West Virginia governor plans to sign bill restricting transgender athletes
West Virginia Gov. Jim Justice (R) on Wednesday confirmed his intention to sign a new bill that would prevent transgender middle and high school athletes from participating in team sports that match their gender identity.
During a briefing on the coronavirus pandemic, Justice commented on the bill approved by the Republican-dominated state legislature last week, saying that he would “let it become law or sign it,” and that he was “absolutely not” in support of vetoing the measure, one of several pieces of anti-transgender legislation advancing in GOP-led states.
“From the standpoint of how I feel about it personally … I just can’t possibly get through my head that it is the right thing for us at a middle school level or a high school level in our state for me not to support the bill,” Justice explained. “So, I do support the bill.”

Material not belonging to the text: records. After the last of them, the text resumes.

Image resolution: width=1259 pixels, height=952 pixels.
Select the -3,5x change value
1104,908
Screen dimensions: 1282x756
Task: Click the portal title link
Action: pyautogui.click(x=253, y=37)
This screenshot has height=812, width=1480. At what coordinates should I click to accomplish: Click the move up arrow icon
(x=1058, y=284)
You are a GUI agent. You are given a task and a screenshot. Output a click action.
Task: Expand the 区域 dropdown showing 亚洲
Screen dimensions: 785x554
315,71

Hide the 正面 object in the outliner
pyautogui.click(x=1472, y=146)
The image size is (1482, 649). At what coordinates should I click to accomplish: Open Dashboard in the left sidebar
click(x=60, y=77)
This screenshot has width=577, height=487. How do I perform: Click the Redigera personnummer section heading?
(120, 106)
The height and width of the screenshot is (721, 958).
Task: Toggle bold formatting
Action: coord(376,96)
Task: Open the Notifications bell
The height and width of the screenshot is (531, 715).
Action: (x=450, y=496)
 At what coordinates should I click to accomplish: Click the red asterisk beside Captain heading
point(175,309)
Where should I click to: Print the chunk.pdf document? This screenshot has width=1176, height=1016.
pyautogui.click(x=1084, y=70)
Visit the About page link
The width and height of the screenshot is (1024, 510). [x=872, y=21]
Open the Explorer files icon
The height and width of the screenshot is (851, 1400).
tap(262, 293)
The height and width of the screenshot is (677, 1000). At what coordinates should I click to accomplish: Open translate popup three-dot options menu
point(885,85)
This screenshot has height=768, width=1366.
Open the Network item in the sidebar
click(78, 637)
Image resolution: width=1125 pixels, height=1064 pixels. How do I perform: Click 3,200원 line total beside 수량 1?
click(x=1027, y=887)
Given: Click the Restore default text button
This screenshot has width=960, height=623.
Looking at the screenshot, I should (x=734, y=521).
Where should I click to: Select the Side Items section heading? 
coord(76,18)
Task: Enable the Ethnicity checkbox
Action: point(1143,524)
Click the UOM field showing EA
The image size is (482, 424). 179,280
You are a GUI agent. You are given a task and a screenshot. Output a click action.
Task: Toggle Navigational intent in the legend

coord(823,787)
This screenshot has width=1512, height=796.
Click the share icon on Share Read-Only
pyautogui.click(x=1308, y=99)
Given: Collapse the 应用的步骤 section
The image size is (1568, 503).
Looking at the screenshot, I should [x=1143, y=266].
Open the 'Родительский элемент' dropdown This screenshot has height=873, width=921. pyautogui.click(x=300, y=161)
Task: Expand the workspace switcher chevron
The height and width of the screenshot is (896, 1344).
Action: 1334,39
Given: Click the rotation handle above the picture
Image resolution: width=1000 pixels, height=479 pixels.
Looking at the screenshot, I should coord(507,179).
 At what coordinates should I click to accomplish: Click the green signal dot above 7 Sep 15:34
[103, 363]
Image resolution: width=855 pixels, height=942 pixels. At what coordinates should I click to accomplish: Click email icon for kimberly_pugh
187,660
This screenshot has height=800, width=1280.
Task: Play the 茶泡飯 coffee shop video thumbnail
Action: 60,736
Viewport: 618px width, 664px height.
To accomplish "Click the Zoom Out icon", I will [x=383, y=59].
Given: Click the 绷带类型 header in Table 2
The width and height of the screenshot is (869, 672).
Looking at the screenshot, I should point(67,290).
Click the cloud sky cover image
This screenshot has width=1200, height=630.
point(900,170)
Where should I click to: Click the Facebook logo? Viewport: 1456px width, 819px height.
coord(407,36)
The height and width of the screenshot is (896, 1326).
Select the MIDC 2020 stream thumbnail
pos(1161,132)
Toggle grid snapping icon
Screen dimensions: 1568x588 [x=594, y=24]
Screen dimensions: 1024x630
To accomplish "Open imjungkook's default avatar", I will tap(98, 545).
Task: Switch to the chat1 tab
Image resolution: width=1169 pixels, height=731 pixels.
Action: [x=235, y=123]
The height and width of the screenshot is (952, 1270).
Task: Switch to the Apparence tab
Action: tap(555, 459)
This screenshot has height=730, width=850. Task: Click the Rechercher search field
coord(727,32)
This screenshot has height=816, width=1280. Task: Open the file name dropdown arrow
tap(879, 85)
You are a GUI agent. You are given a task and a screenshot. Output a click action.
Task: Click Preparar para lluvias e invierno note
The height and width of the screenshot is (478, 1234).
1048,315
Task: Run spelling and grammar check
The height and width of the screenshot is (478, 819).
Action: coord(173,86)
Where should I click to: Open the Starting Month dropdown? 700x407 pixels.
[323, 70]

The legislation, in addition to limiting participation for transgender athletes, would also require students to provide a birth certificate upon admission to a public school indicating the person’s sex at birth.
The state Senate passed a version last week that would expand the bill to also apply to sports at public colleges in the state, though Justice said Wednesday that this could lead the NCAA to “penalize us in West Virginia.”
“We could come back into a special session and retroactively look back at it,” he said.
The NCAA on Monday released a statement pledging not to host college championships in states with laws that discriminate against transgender athletes.
“This commitment is grounded in our values of inclusion and fair competition,” the NCAA said in its statement. “Our clear expectation as the Association’s top governing body is that all student-athletes will be treated with dignity and respect.”
“We are committed to ensuring that NCAA championships are open for all who earn the right to compete in them,” the organization added.
West Virginia would be the fourth state this year to institute new restrictions on transgender athletes, following Arkansas, Mississippi and Tennessee.
South Dakota Gov. Kristi Noem (R) late last month killed a similar bill barring transgender athletes from women’s sports, though she later issued executive orders effectively carrying out the ban.
Florida’s state House on Wednesday passed a bill that would ban transgender female athletes from joining women’s public school and college sports teams.
The Florida bill, which aims to “promote sex equality by requiring the designation of separate sex-specific athletic teams or sports,” now moves to the Republican-controlled state Senate.